Times are tough for the sake industry. Gone are the days when Japan’s once-beloved national beverage held a place at every table; now, in a market flooded with beer, wine and shochu, sake struggles to compete. Domestic consumption has fallen every year since 1995, hitting a record low of 700,000 kiloliters in 2006.
“The situation is very serious, what with declining consumption and the loss of market share to other alcoholic beverages,” says Naotaka Miyasaka, president of Miyasaka Brewery in Nagano Prefecture. According to Miyasaka, the rise of shochu in particular has severely crippled sake sales. He attributes this both to shochu’s lower price point and the shift in diet from typically light Japanese fare to heavier, richer food.
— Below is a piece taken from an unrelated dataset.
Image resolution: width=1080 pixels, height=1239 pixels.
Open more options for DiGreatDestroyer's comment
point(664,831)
Lack of consumer interest is not the only problem, however. “As the sake market shrinks, businesses related to sake-making start to disappear,” he says. Manufacturers of the equipment for the industry, such as rice-milling machines, rice steamers and bottling machines, are gradually going out of business.
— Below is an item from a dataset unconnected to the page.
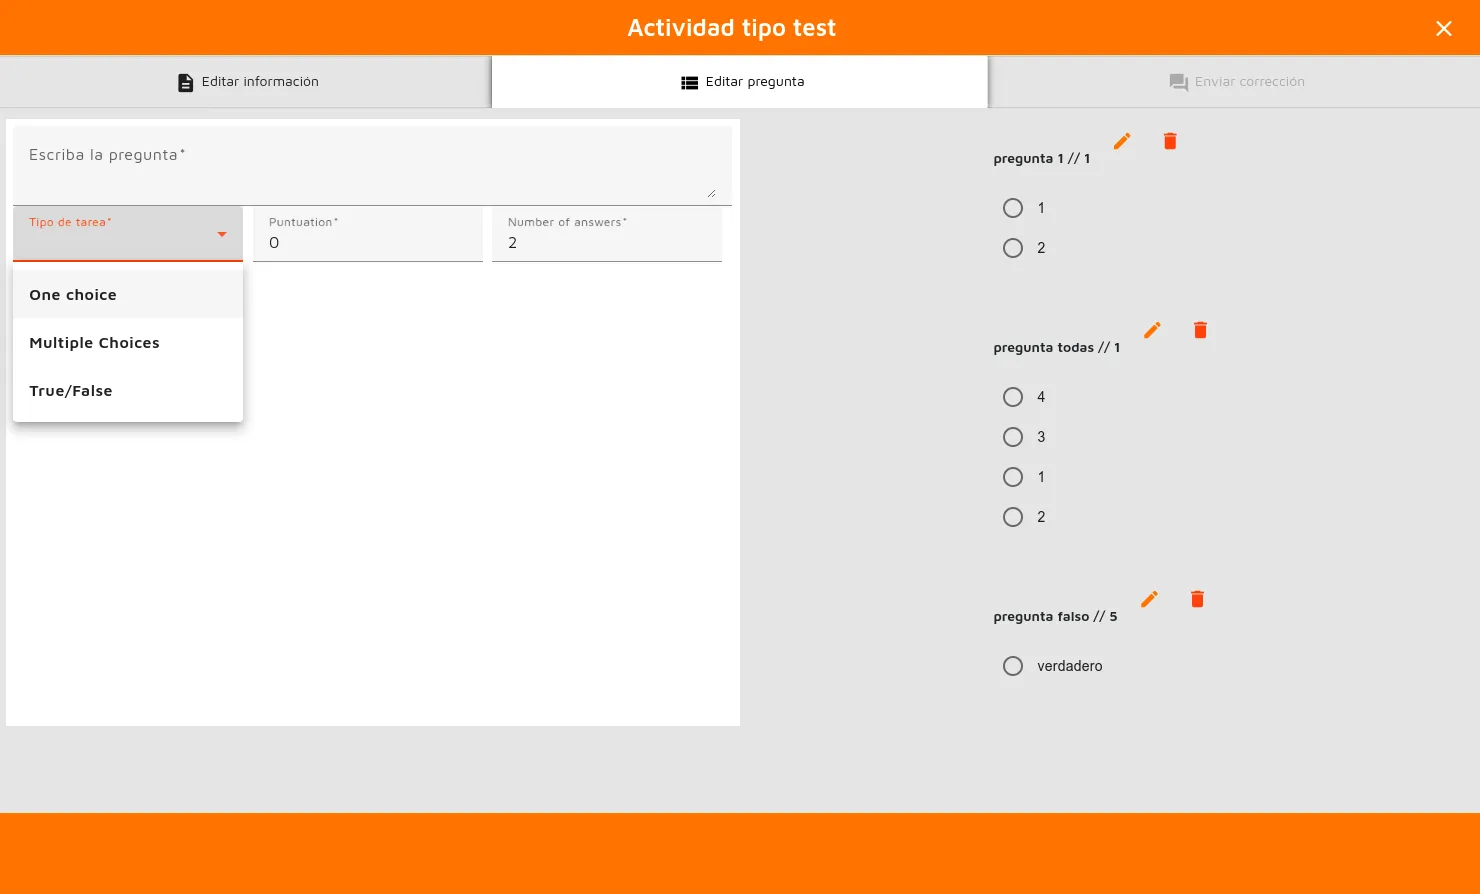Select Multiple Choices task type
Viewport: 1480px width, 894px height.
[94, 343]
Miyasaka also worries that the supply of sake rice may prove insufficient in the coming years. High risk and low profit have made rice farming unattractive to the younger generation. “We at Masumi have a tradition of joining the rice farmers every year to help plant and harvest the rice,” he says. “But in five years, we’re not sure if we’ll be able to buy all the rice we need.”
Yasutaka Daimon, the owner and master brewer at Daimon Brewery in Osaka Prefecture, sees labor shortages as one of the biggest issues facing the industry. “In the future, who will make the sake?” he asks. Despite the effectiveness of recruitment ads, maintaining interest is difficult. “People leave without stating exactly why. They just say, ‘It’s not for me.’ ” One bright spot is that the uncertainty of today’s economy has led some young people to rethink their options. Disillusioned by office jobs and careers in the finance sector that offer little security, Daimon says, people are “looking for craft and real skills.”
D espite the bleak circumstances at home, sake-makers have one reason to be optimistic: Sake is enjoying tremendous success abroad. According to the Ministry of Finance, exports rose from 11,334 kl in 2007 to 12,151 kl in 2008, nearly twice the volume of exports in in 2001.
The trend began in California and has spread across North America into Europe and Asian markets such as China and South Korea.
The popularity of Japanese food is largely responsible for the rise in consumption. More recently, though, chefs have stared pairing sake with other cuisines. High-profile restaurants such as the centers of molecular gastronomy WD-50 in New York, The Fat Duck in the U.K. and Spoon in Paris now feature sake on their wine lists.
Monica Samuels, Sake Ambassador for the U.S. distributor Southern Wine and Spirits, believes that the Japanese beverage will continue to make its way onto menus at non-Japanese restaurants.
“Our clients include already steakhouses, Italian restaurants and Argentine barbecues,” she says.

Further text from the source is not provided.